Another scandal hits the troops in Iraq:
"Female soldiers stripped to their skivvies for a mud-wrestling bout, and sergeants allegedly were lending their rooms to G.I.s for sex last year at the Army's Camp Bucca prison in Iraq.

"Photos of a wild Oct. 30 party at the camp show women soldiers baring their breasts to male onlookers, and other female G.I.s clad only in bras and panties wrestling and cavorting in a mud-filled plastic pool as men cheer, leer and snap pictures."
To the quoted experts, the incident represents "a serious breakdown of military discipline"; for Michelle Malkin, it "confirm[s] the worst fears of military watchdogs who have long warned about the disaster wrought by social engineering experiments on our troops" (that is allowing women into armed forces); but the top brass, paralyzed with fear after the Abu Ghraib fiasco, seems to be most concerned to reassure the public that Iraqi prisoners held at Camp Bucca were not within the ear or eyeshot of the revelries, lest presumably they get psychologically scarred for life by the sight of females engaged in mud-wrestling.

Should we throw the offending soldiers out with the mud-water? One of the female participants has already been demoted from a specialist to a private for exposing her's. As she's the only one disciplined so far, this will provide further ammunition for the feminists who argue that when the proverbial hits the fan it's the male participants who always seem to get off lightly (no pun intended) while women get punished.

Groups of young men, particularly those removed from their normal environment and put in stressful, dangerous conditions will invariably play up and however much we would want to eliminate any sort of unsavory behavior, the best we can perhaps hope for is to minimize it.
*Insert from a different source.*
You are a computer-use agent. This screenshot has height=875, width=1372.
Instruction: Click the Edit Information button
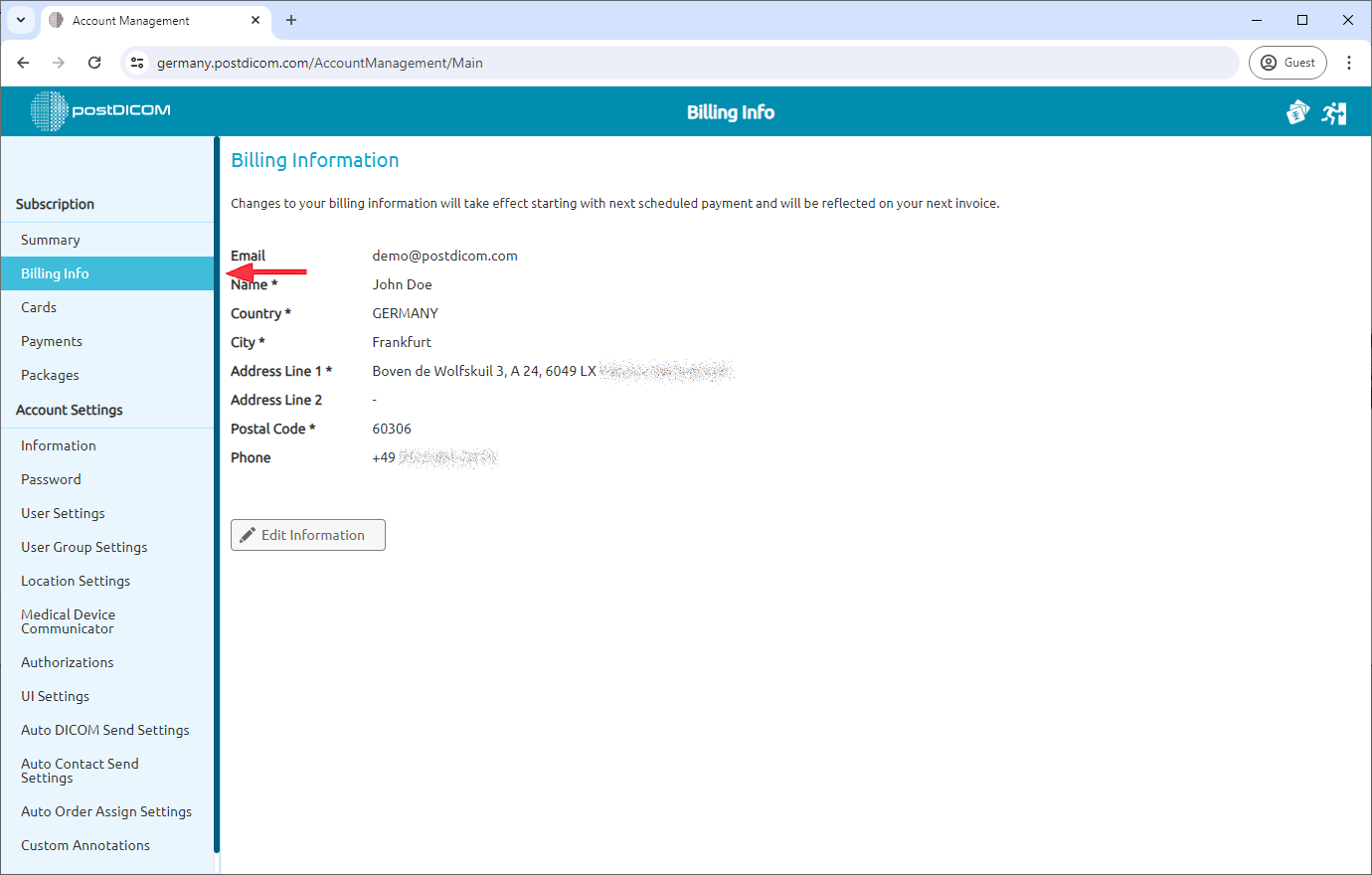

War and sex have been constant companions since the time immemorial, from army-generated prostitution booms to mass rape of civilians. The Camp Bucca incident, however offensive it may be to our modern sensibilities, should also remind us just how much the things have actually improved in that regard, even over the last few decades, much less over the past few centuries.

In related news,
British Navy has rescinded their recent ban on the skin on the ships; British sailors will be again able to hang "in the privacy of their own quarters" their favorite pin-ups. The rule, of course, also applies to female sailors and their choice of centerfolds.